Maybe it's stupid of me to try to be moral about these things. But, hey. Never said I wasn't stupid.

I nudge Dive, nod towards the steps leading up to the street. He goes, and I follow, weaving through the people. I can hear the faint rattle-shriek of the train coming down the line, and grin. Wonderful. My timing stands.

Mr. Personality is still chattering and cursing away, one hand swinging now like he wants to smack the unfortunate underling across the face. When I bump him, he turns to glower, but apparently it's easier to bellow at people who aren't there to grin dangerously at you. He lets me go, muttering, and never notices that his wallet comes with me. Nobody else is paying attention.

But Dive sees. Oh, yeah. I'm thinking that when the kid looks around, he doesn't miss much. As we head up the stairs, he turns and looks at me. His eyes are dark, reproachful.

I tap his nose with the wallet. "Don't get all moral on me, kiddo." I open the wallet and pull out the pictures. The green bills feather out. Ah, my favorite color. "Look at this. All of this, he earned by fucking over other people and screaming at his secretaries. He probably cheats on his wife, steals money from the company and scars his kid."

The kid waves his hands, then sighs and grabs one of the business cards in the guy's wallet. With a pen he'd had in his pocket, he scribbles, /You don't know that./

"No. But you don't know that he doesn't, do you? And you know that of the two of us, I'm probably right. Spend any time with people and you figure that out real fast." I page through the bills, pull out the bigger bills. About a hundred in all, just in big bills. "And he's an idiot for carrying that much. Consider it a lesson in humility."

Pulling out the rest of the money as we come to the top of the stairs, I pocket the money and use a break in the crowd to drop the wallet and kick it under a parked car. Somebody'll return it. Or they won't. Watch me care.

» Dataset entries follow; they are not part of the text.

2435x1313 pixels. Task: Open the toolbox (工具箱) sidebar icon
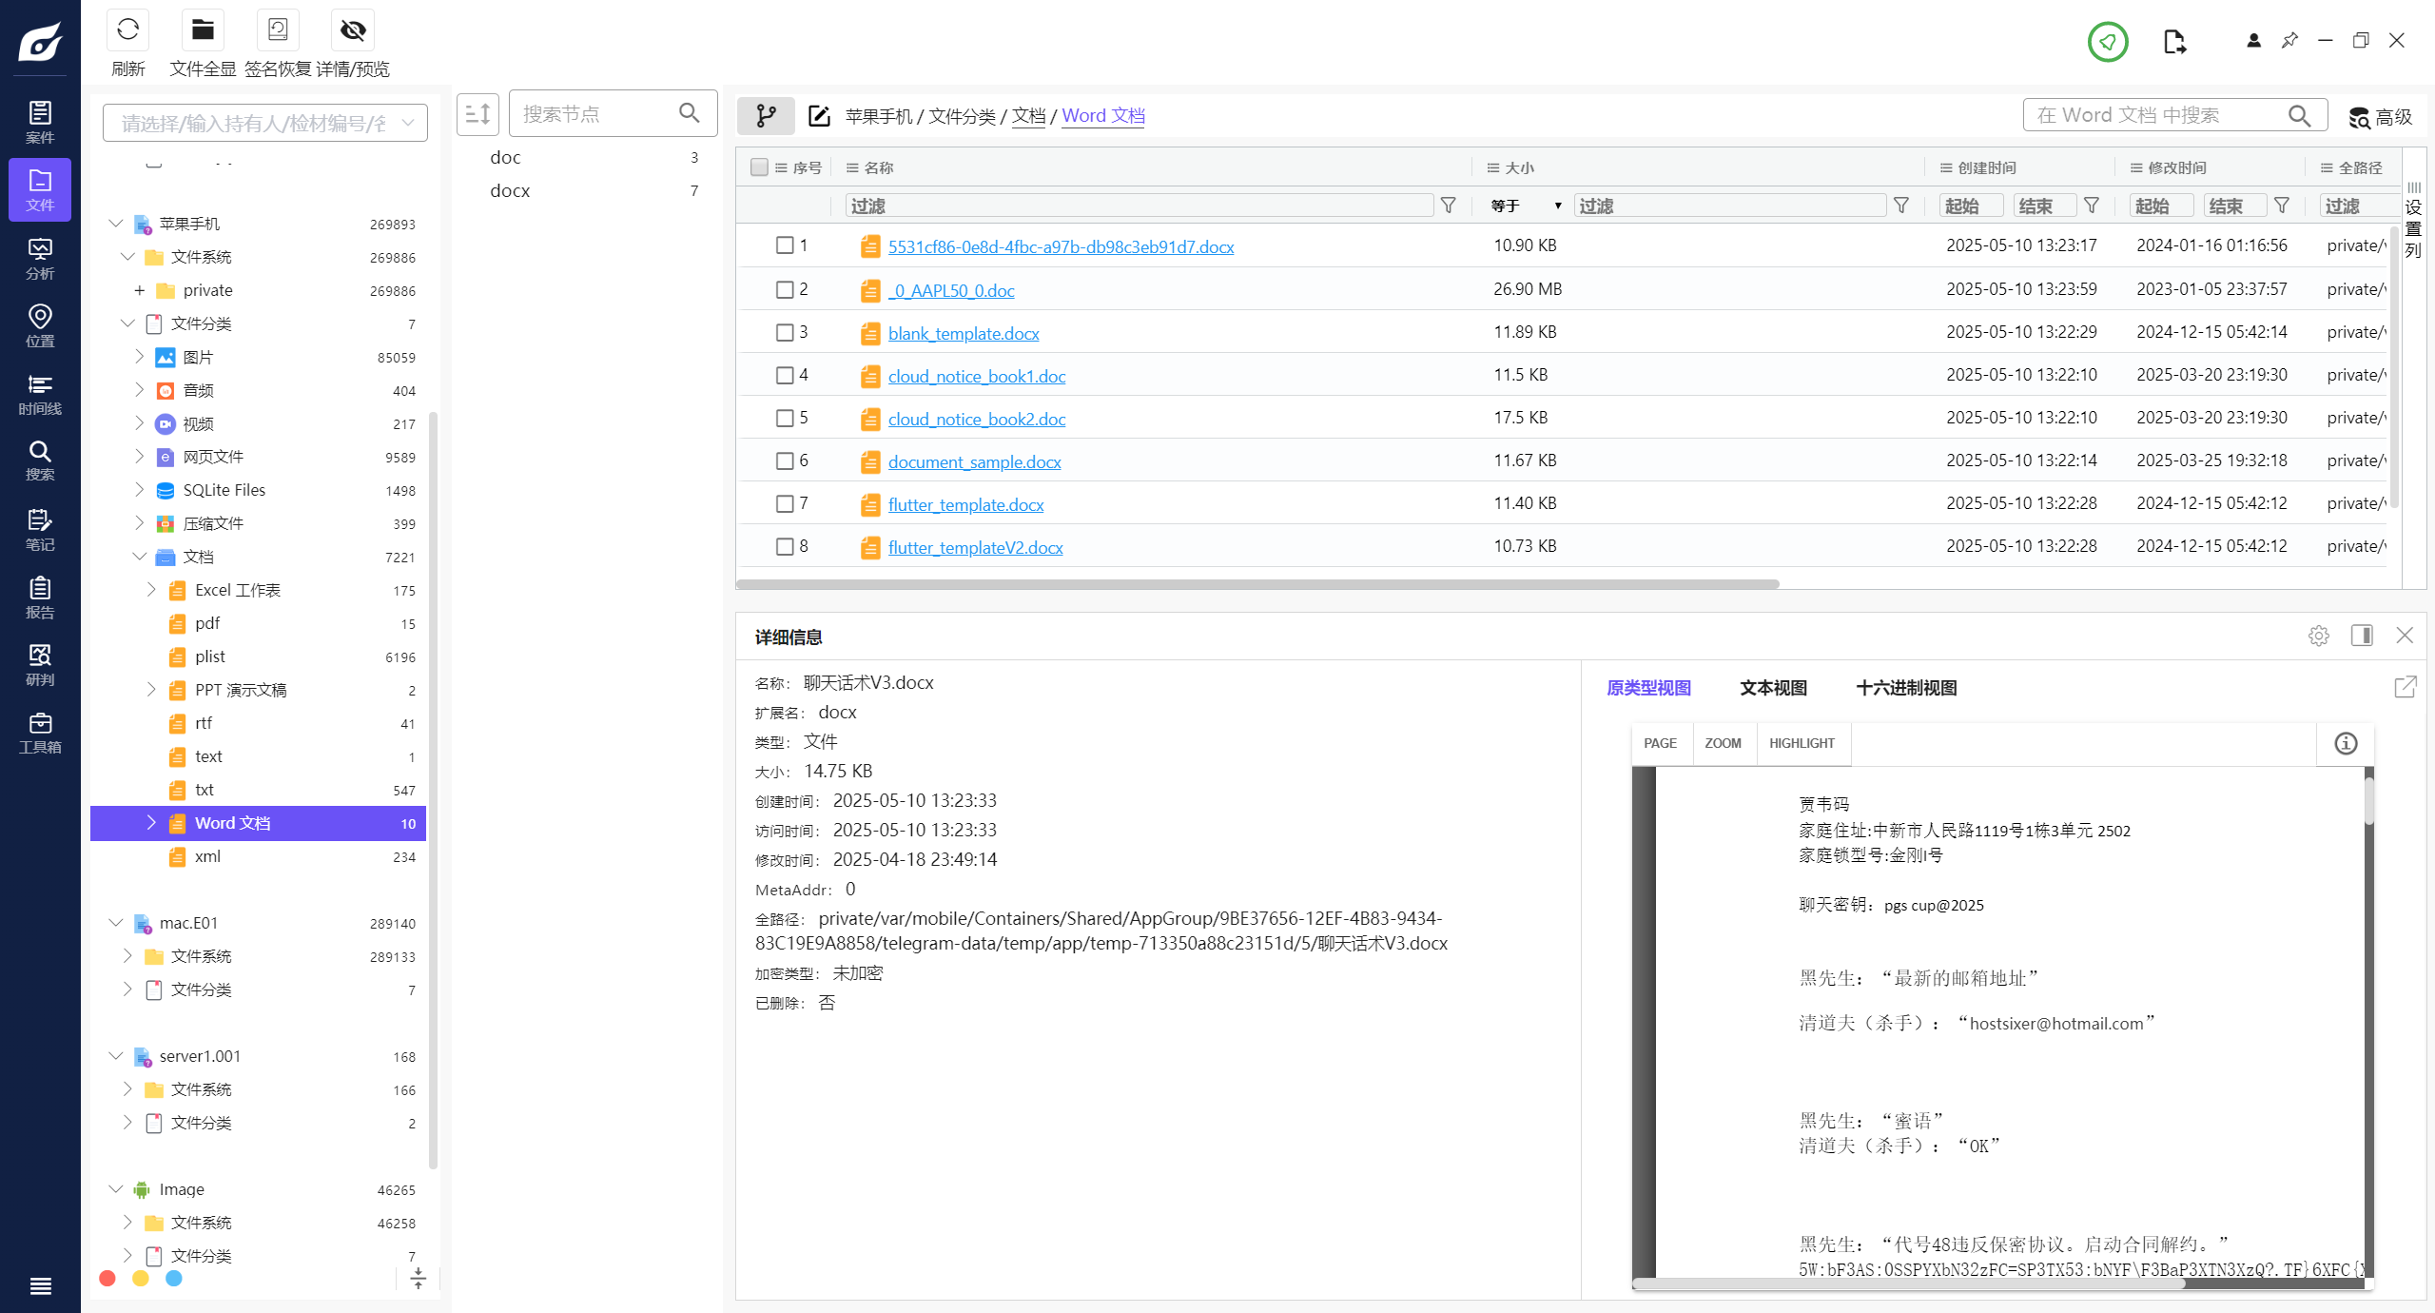click(x=40, y=733)
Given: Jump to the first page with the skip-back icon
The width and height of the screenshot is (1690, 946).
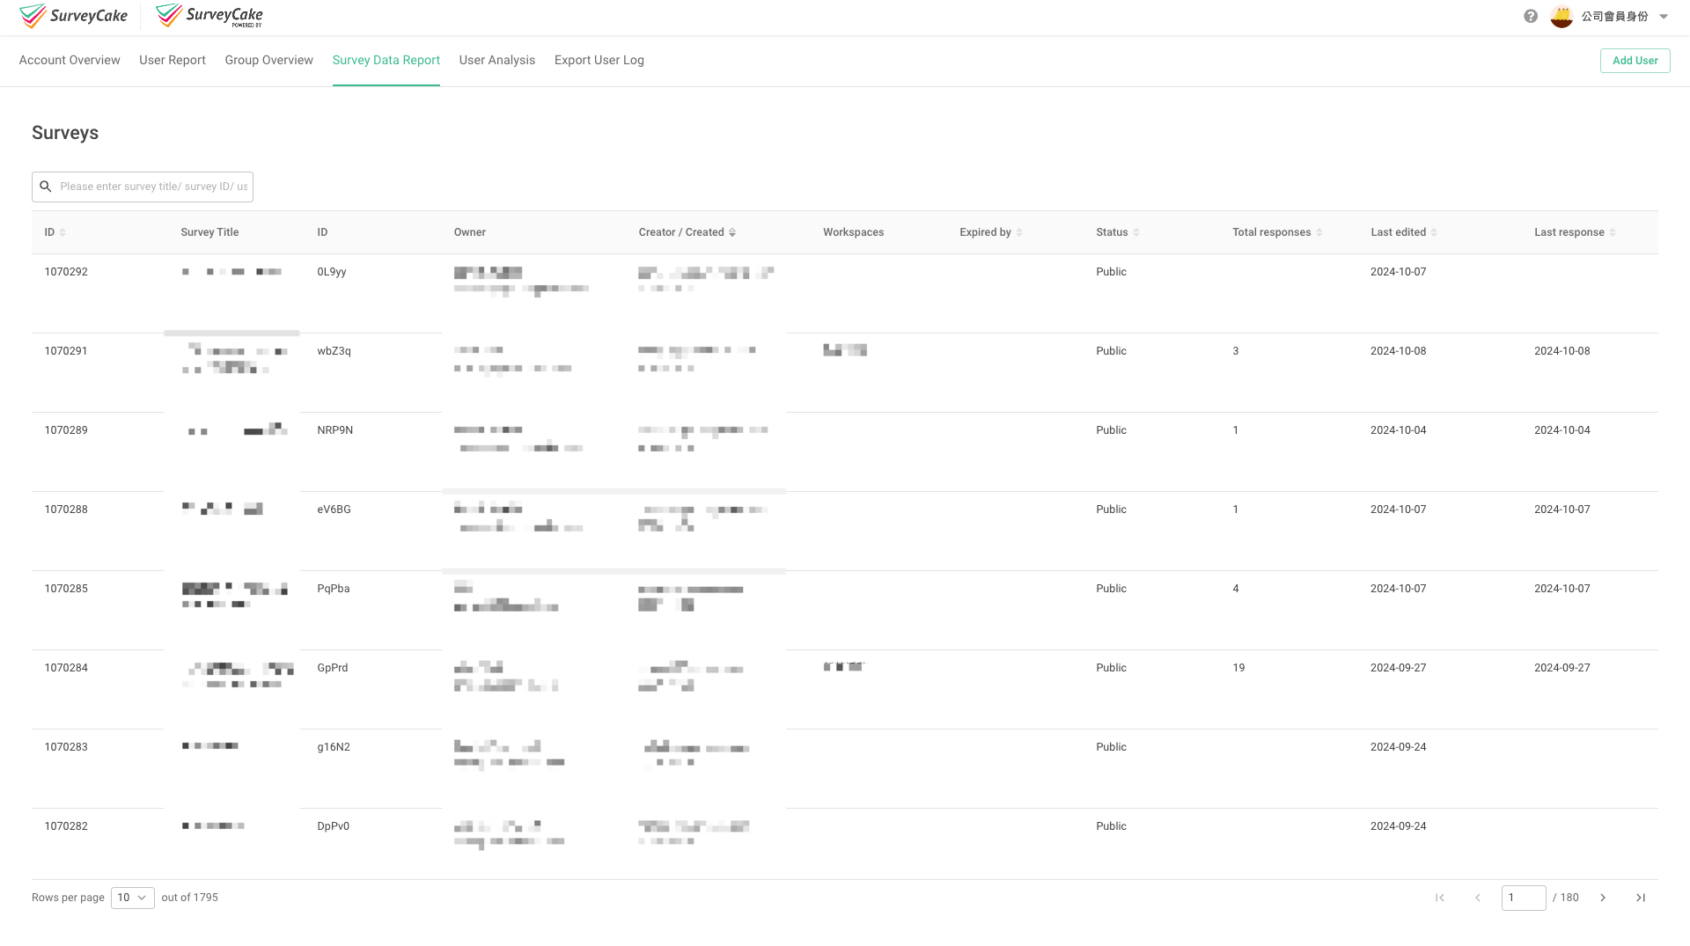Looking at the screenshot, I should pos(1440,898).
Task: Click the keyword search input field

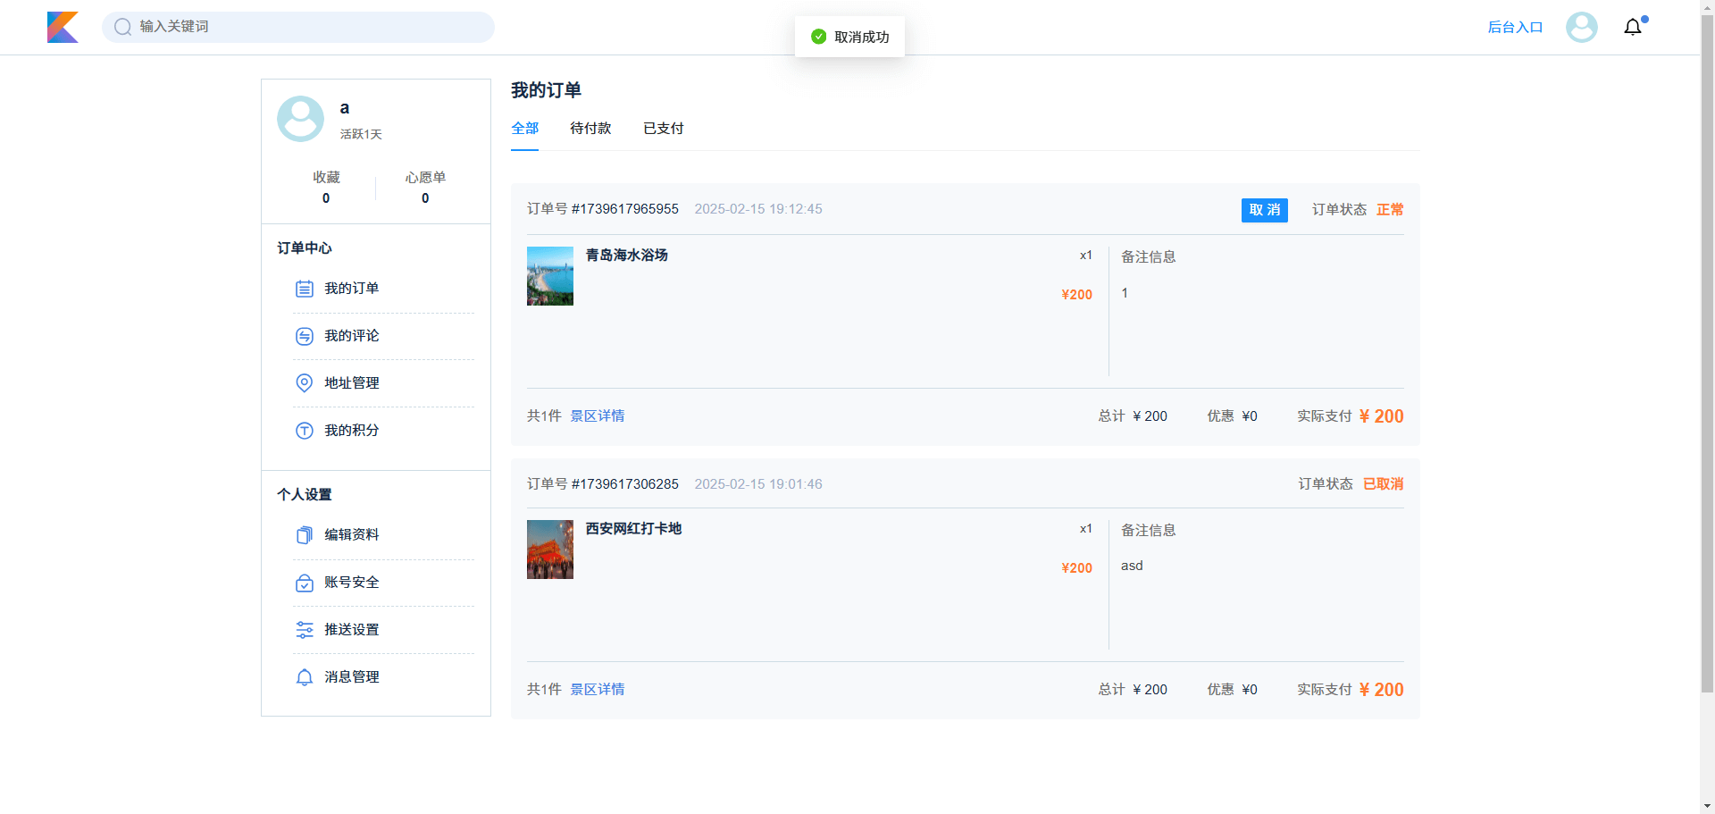Action: [298, 27]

The kid is still watching me, a little less troubled but still wary.

I sigh at him, shove my hands in my pockets. "Look. In that story you told me, with the Saurians and Wildwing and the revolution?"

Dive makes a face, but nods.

"Well. It seems to be that in that story, you didn't get too many choices. You were a kid, and then you were a slave, and then you were a hero. All of it was laid out for you, right from the start, by people who happened to be stronger or older than you." I grab his arm, make him stop. "So. My point is, that story isn't real."

The fact that he doesn't wince says something. No pain, then. No regret. Good. That's encouraging.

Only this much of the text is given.